Image optimisation is an important aspect of our work. It refers to the process of adapting images so that they are of an optimal size and shape for the purpose they are being used for. There are a variety of different methods – here are some common issues and solutions that we use.
Square Peg Round Hole
Imagine in a document that there is a rectangular space (landscape orientation) and the image you need to use in that space is of a portrait orientation. The image is incompatible with the space. The job of a graphic designer is to solve this problem. One solution might be to expand the image and effectively crop it to suit the new orientation. Your ability to do this may be limited by the size of the image – especially with print media. Alternatively a different layout solution may be negotiated to suit the portrait image. Wrestling with images in this way is a common part of our job.
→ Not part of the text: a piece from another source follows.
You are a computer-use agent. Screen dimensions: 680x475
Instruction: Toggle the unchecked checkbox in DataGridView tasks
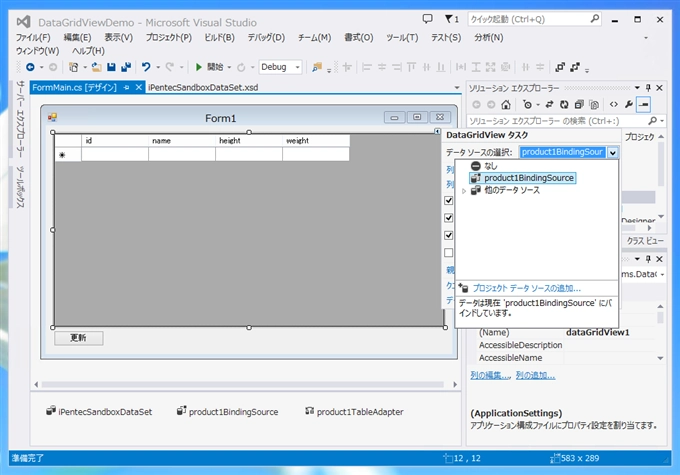(449, 253)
Image Optimisation For Web
Anytime an image is being used online, it becomes a downloadable resource – to see the image, users must download the image (this is done automatically when you look at a web-page). Larger images download slowly, or not at all. Because the goal of any webpage is to load as quickly as possible (for SEO and UX benefits) images must be no larger than necessary for their optimal presentation in a given space. This means that images must be optimised, and reduced in data size so they’re carrying no extra weight.
While images can be scaled down, making them larger can be challenging. (This applies to Raster / Pixel images). To expand an image to a larger size, a point will be reached when the detail of the image starts to be compromised. Working with images that have already been optimised for the web means that as soon as expansion begins, quality loss is visible. The ability to expand images may require a creative solution or compromise in the way that the image is to be used.